Texto de lectura:
• • • •

En los años bulliciosos y locos de la transición, cuando todo estaba por descubrir, se cruzaron múltiples proyectos, algunos más radicales, otros más conservadores, se mezclaron gentes de procedencia muy distinta y se exploró todo lo que había estado vedado durante el franquismo. Con el transcurrir del tiempo, las cosas fueron clarificándose. La UCD explotó en mil pedazos, quedándose la derecha fuera del poder durante largos años, el PCE se consumió rápidamente, la izquierda radical fue atomizándose hasta prácticamente desaparecer, se constituyeron nuevos poderes y élites regionales, y adquirió una posición hegemónica el complejo socialdemócrata-liberal. El PSOE alcanzó un 48 por ciento de apoyo popular en 1982 (está por ver que en las próximas elecciones PSOE y PP juntos lleguen a ese porcentaje) y atrajo, como era lógico, a la “inteligencia” y a las clases profesionales del país hacia la órbita socialdemócrata, caracterizada por su juventud y ambición.

• • • •

Consigna: Copia íntegro y sin ningún cambio el texto sobre la transición. Las entradas no intervienen en nada de esto.

[Entradas del conjunto de datos]
• • • •

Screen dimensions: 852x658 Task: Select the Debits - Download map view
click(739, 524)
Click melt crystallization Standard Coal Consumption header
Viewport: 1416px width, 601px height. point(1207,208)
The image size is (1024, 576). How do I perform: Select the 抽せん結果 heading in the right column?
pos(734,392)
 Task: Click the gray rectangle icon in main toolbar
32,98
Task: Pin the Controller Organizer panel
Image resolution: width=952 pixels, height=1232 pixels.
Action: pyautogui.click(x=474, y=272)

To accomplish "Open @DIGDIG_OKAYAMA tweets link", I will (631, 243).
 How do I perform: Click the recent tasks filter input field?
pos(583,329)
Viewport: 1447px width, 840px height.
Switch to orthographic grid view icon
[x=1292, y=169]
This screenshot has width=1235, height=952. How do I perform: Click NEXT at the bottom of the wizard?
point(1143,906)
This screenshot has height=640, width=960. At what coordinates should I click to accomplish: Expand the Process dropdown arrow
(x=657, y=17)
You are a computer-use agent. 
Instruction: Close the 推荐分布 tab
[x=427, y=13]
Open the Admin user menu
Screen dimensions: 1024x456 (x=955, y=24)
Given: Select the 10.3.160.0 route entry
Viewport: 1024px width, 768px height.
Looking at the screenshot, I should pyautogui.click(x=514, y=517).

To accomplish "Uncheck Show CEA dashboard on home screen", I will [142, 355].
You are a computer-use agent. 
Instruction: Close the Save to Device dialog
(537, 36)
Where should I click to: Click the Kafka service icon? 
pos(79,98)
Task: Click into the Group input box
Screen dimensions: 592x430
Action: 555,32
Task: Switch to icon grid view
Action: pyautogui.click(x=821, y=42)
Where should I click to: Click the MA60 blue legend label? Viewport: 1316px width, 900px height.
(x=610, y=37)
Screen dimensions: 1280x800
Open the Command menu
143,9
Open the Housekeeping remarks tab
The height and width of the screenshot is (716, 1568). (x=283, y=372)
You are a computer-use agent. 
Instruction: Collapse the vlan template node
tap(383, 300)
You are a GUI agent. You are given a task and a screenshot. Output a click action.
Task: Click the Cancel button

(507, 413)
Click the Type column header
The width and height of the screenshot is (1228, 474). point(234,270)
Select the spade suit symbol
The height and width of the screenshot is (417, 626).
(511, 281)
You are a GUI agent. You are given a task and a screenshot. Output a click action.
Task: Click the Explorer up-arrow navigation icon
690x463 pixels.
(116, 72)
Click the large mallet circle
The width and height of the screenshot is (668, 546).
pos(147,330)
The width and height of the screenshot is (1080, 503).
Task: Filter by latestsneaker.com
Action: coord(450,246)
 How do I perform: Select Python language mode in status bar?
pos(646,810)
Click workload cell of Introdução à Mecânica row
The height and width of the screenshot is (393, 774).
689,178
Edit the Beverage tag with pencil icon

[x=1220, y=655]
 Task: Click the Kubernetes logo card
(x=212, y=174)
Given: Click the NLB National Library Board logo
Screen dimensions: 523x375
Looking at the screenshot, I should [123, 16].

• • • •

Resultado:
En los años bulliciosos y locos de la transición, cuando todo estaba por descubrir, se cruzaron múltiples proyectos, algunos más radicales, otros más conservadores, se mezclaron gentes de procedencia muy distinta y se exploró todo lo que había estado vedado durante el franquismo. Con el transcurrir del tiempo, las cosas fueron clarificándose. La UCD explotó en mil pedazos, quedándose la derecha fuera del poder durante largos años, el PCE se consumió rápidamente, la izquierda radical fue atomizándose hasta prácticamente desaparecer, se constituyeron nuevos poderes y élites regionales, y adquirió una posición hegemónica el complejo socialdemócrata-liberal. El PSOE alcanzó un 48 por ciento de apoyo popular en 1982 (está por ver que en las próximas elecciones PSOE y PP juntos lleguen a ese porcentaje) y atrajo, como era lógico, a la “inteligencia” y a las clases profesionales del país hacia la órbita socialdemócrata, caracterizada por su juventud y ambición.